#### Your goal
Will you quote only the lines starting at the one that contains "407x455 pixels. At" and ending with the last line of the listing below, inclusive?

···

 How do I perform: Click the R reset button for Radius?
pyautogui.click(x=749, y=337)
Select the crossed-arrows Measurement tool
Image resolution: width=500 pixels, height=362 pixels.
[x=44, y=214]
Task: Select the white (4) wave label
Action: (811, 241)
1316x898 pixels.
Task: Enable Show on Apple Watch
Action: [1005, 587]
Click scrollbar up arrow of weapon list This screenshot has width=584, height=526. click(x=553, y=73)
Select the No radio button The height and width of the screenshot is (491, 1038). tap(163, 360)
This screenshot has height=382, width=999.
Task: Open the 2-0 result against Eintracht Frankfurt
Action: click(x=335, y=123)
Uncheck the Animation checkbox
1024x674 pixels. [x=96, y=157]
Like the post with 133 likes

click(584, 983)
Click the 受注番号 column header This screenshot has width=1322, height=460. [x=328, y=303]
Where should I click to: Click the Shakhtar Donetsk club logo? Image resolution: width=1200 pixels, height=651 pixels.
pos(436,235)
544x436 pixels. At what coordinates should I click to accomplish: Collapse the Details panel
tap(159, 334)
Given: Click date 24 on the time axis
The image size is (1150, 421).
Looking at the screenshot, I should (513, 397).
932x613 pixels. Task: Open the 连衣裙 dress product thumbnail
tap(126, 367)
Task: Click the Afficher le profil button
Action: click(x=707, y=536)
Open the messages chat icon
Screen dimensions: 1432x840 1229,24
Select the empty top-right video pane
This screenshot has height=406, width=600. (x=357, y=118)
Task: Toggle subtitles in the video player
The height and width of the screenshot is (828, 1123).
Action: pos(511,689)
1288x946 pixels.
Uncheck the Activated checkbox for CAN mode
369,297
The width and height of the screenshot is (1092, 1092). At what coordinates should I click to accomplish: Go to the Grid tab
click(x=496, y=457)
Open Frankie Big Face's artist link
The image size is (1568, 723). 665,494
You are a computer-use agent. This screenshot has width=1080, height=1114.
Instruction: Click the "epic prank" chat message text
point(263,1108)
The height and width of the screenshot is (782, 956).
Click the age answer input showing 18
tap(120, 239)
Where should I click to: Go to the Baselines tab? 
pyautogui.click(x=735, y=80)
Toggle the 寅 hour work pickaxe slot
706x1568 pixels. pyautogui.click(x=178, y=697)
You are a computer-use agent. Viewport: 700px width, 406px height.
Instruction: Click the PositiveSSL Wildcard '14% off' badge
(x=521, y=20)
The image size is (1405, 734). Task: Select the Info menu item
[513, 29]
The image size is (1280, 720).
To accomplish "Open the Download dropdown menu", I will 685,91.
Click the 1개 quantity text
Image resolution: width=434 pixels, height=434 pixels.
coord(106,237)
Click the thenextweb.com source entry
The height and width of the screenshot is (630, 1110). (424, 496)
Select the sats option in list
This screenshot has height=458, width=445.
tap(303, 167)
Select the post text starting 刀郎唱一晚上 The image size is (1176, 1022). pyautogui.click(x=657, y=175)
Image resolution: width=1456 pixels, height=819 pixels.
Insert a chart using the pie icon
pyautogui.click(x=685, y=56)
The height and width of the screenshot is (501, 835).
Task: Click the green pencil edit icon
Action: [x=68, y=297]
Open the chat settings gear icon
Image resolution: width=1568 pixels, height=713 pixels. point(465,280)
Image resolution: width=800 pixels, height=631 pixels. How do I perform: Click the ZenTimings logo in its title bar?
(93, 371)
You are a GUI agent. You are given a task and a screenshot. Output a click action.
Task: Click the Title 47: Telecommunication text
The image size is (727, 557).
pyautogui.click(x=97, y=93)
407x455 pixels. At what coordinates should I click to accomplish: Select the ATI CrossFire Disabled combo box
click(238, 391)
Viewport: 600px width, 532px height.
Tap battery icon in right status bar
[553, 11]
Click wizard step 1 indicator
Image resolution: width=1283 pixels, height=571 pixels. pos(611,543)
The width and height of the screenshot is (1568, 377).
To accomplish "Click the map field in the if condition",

···

#### Exercise response
407x455 pixels. At what coordinates should I click to accomplish: Select the ATI CrossFire Disabled combo box
click(238, 391)
Viewport: 600px width, 532px height.
Tap battery icon in right status bar
[553, 11]
Click wizard step 1 indicator
Image resolution: width=1283 pixels, height=571 pixels. pos(611,543)
The width and height of the screenshot is (1568, 377).
To accomplish "Click the map field in the if condition",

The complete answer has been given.